***** Stored data *****

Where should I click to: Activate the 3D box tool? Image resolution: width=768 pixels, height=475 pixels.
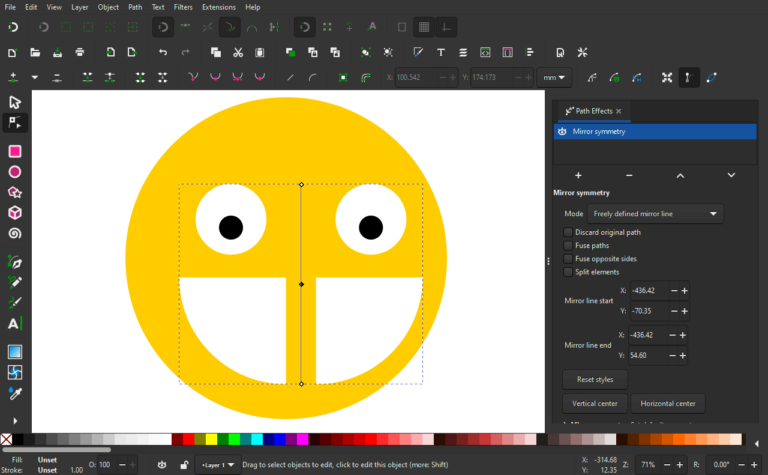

*****
***** Stored data *****

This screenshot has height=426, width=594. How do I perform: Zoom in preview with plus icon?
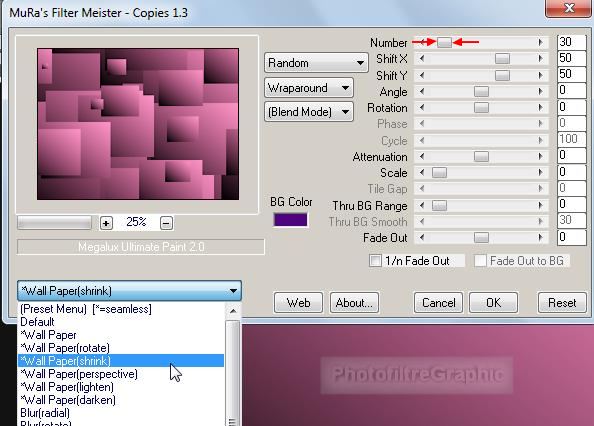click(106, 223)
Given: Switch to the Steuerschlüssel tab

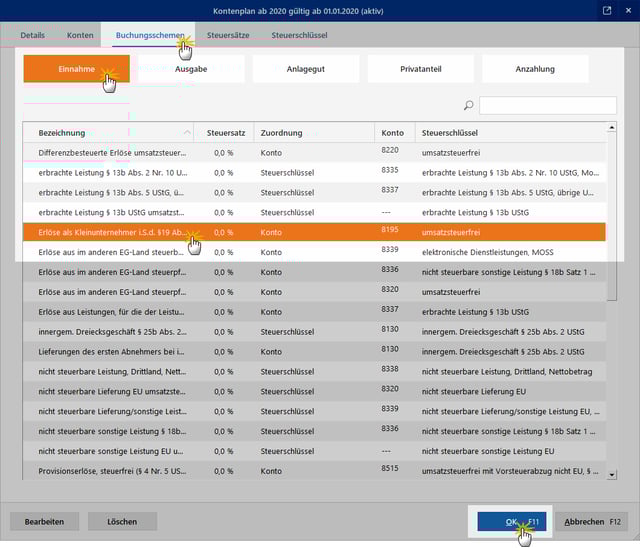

*****
***** Stored data *****

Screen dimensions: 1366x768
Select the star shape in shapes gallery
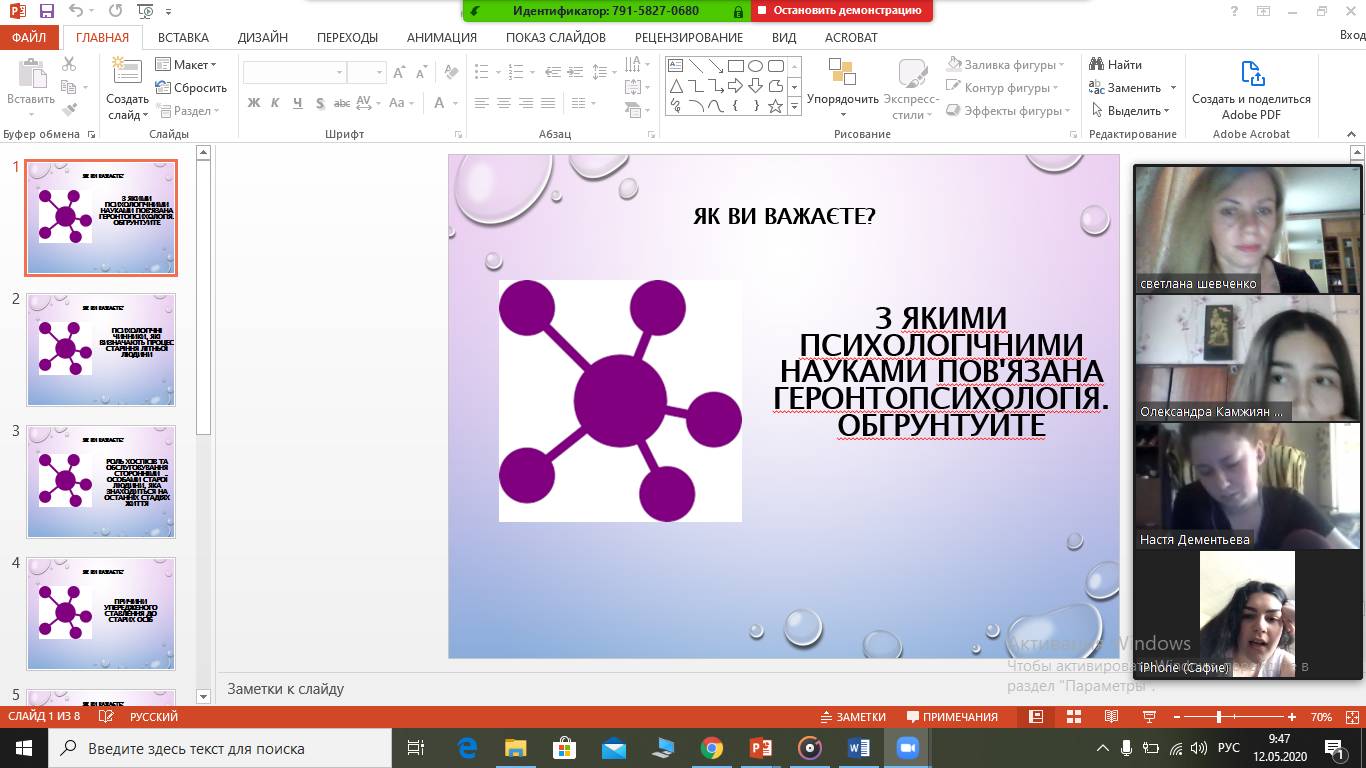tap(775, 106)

*****

Goal of the exercise »
Leaving out the pictures, please output the lines in the entries above from the one with "This screenshot has" through the one with "Given: Switch to the Steuerschlüssel tab", exactly as they are.

Output of the exercise »
This screenshot has height=426, width=594. How do I perform: Zoom in preview with plus icon?
click(106, 223)
Given: Switch to the Steuerschlüssel tab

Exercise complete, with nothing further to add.